* Written request 1
Copy the passage of the MS8 forum thread starting at "I am somewhat" and ending at "no center/sub, etc...".
* Written request 2
According to the MS8 forum thread, why does s4k4zulu ask for a way to calibrate with a laptop? Answer in one to three sentences.
* Written request 3
Extend the MS8 forum thread onward from the point where it stops.

* Text excerpt
▶

As far as the negative tone in some people's posts, I make it my policy to assume it is a case of well meaning sarcasm not translating well over the internet.


----------



## mwatson185 (May 30, 2010)

I am somewhat surprized that the MS8 has 8 channels. It would be great if their were 10 channels (ms10?) for a 3way active front, left and right rear, center channel, and a sub. As of right now, with 8 channels, you can't quite get this setup. It is only possible to have an active/passive 3way front, 2 way front, no rear fill, no center/sub, etc...

I am currently waiting for my MS8 to arrive, but I feel like this is the only real issue that would have me looking to upgrade.


----------



## s4k4zulu (Mar 2, 2010)

how about an option to let you calibrate with a laptop, instead of depending on the display only...for example my display died so its seems its over for now...


----------



## AdamS (Dec 22, 2009)

s4k4zulu said:


> how about an option to let you calibrate with a laptop, instead of depending on the display only...for example my display died so its seems its over for now...


Try rotating the display connector connected to the unit by 45 degrees at a time, turn off and on and see if it helps. If that doesn't work, Customer Service can help.

We already have an internal tool to control the system (DSP only) via a laptop, but there's no present plan to make a customer version.


----------



## Hernan (Jul 9, 2006)

Hi Andy, a simple question.
Using the defeat DSP option at the Audio Setup Menu, keeps only the XOs working or the internal gain setting too?
thanks!


----------



## s4k4zulu (Mar 2, 2010)

AdamS said:


> Try rotating the display connector connected to the unit by 45 degrees at a time, turn off and on and see if it helps. If that doesn't work, Customer Service can help.
> 
> We already have an internal tool to control the system (DSP only) via a laptop, but there's no present plan to make a customer version.


Yeh thanks I will try customer service


----------



## VaVroom1 (Dec 2, 2005)

AdamS said:


> Try rotating the display connector connected to the unit by 45 degrees at a time, turn off and on and see if it helps. If that doesn't work, Customer Service can help.
> 
> We already have an internal tool to control the system (DSP only) via a laptop, but there's no present plan to make a customer version.

◀

* Raw data

▶

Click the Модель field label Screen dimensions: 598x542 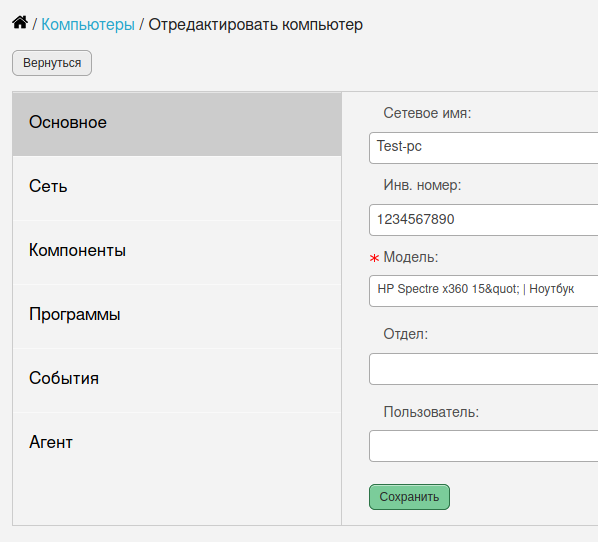tap(411, 257)
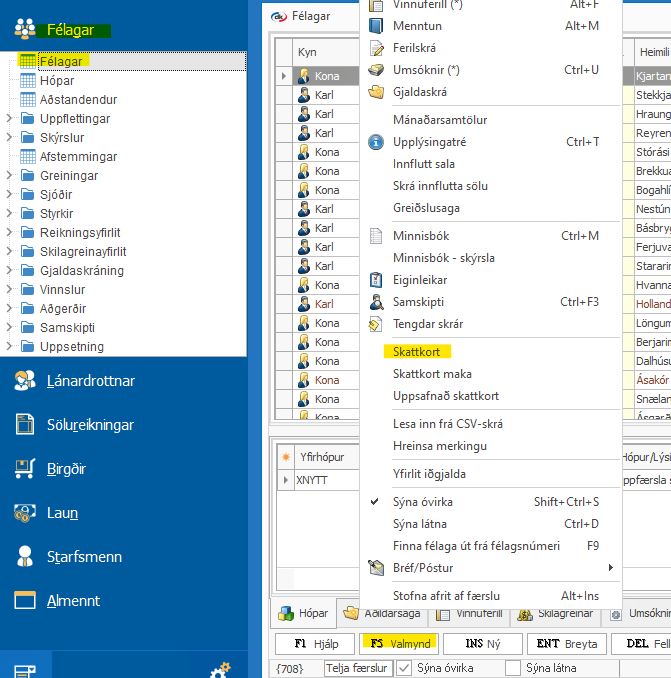Screen dimensions: 671x678
Task: Click the Upplýsingatré info icon in context menu
Action: pos(376,142)
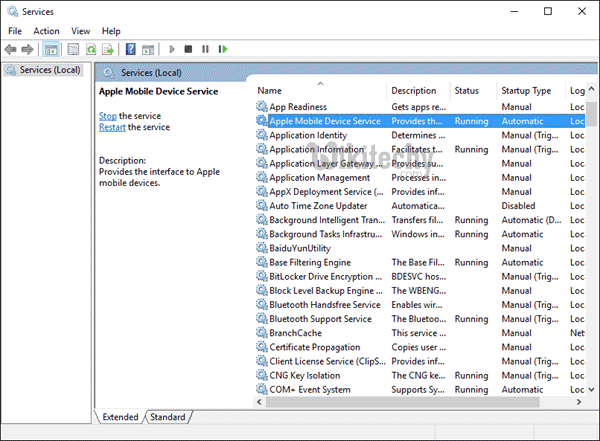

◀

* Response 1
I am somewhat surprized that the MS8 has 8 channels. It would be great if their were 10 channels (ms10?) for a 3way active front, left and right rear, center channel, and a sub. As of right now, with 8 channels, you can't quite get this setup. It is only possible to have an active/passive 3way front, 2 way front, no rear fill, no center/sub, etc...

* Response 2
s4k4zulu's display has died. Because calibration depends on the display alone, calibrating seems impossible for now, and a laptop option would remove that dependence.

* Response 3
Ultra cool to have it as an app for my iphone and highly possible soon to come galaxy tab (android 2.2).


----------



## t3sn4f2 (Jan 3, 2007)

Would it be possible to add a function choice in the menu to make the mute button become an input toggle between MAIN and AUX? Something instant, not a press and hold thing.


----------



## thatvan (Aug 29, 2006)

How about after the acoustic calibration a left-center-right check is available. It would ease in setting the center for how the individual wants it.


----------



## RangOH (Jul 25, 2009)

RTA feature? sure would save me another hundred bucks.


----------



## t3sn4f2 (Jan 3, 2007)

t3sn4f2 said:


> Would it be possible to add a function choice in the menu to make the mute button become an input toggle between MAIN and AUX? Something instant, not a press and hold thing.


Edit Quote:

Scratch the instant part. Press and hold for a couple seconds with a notification beep would be better.


----------



## MaXaZoR (Apr 1, 2007)

Test Tone DURING Input/Channel setup instead of AFTER. 

- So when selecting Channels 1 -8 to L/R speakers, has option to play pink noise or beep to test for those that forget or lost the pad we wrote it down on.


----------



## thebetaproject (Oct 17, 2009)

t3sn4f2 said:


> Edit Quote:
> 
> Scratch the instant part. Press and hold for a couple seconds with a notification beep would be better.


Can I second this? as this my biggest everyday usability issue. Swapping between the two inputs is quite difficult to do without looking at the screen which is obviously not safest thing to do when driving.

Some other ideas:
1) We keep hearing about not performing the calibration too loud. If it's too loud why cant the MS8 produce a warning and possibly too quiet?

2) Amp balancing ability. Similar to the test tone screen but only outputs a test tone on one channel at a time with a basic SPL meter displayed on screen? I have spent hours trying to balance my amps and I'm sure they are still all over the place.


Thanks
Richard


----------



## thebetaproject (Oct 17, 2009)

More thoughts on the screen saver option, if the screen could be selected such as:
1)	JBL logo
2)	Volume Display
3)	Blank​
The option to make the backlight turn off would also be good, so the display can 'disappear' in the dark.


----------



## RangOH (Jul 25, 2009)

auto eq. on top of the calibration. 

to tune for your individual hearing tastes. it could give you a series of different sound shapes that you choose from. and you choose the one(s) that sounds best. like the way a eye doctor finds your lens prescription.


----------



## 14642 (May 19, 2008)

RangOH said:


> auto eq. on top of the calibration.
> 
> to tune for your individual hearing tastes. it could give you a series of different sound shapes that you choose from. and you choose the one(s) that sounds best. like the way a eye doctor finds your lens prescription.


Just draw the curve you want using the 31 band EQ. That's precisely what it's for.


----------



## MaXaZoR (Apr 1, 2007)

Andy,
Any plans to roll out a software update with any of these feature requests. Any features mentioned that you guys are actively pursuing?

Thanks


----------



## Chaos (Oct 27, 2005)

I'll probably get chastised for this, and I know that iPod control was ditched early on (I even recall that it had something to do with the futility of keeping up with the constant software revisions) but would it be possible to utilize the usb port to connect an iPod/iPhone directly, thereby bypassing the DAC, like many aftermarket headunits do?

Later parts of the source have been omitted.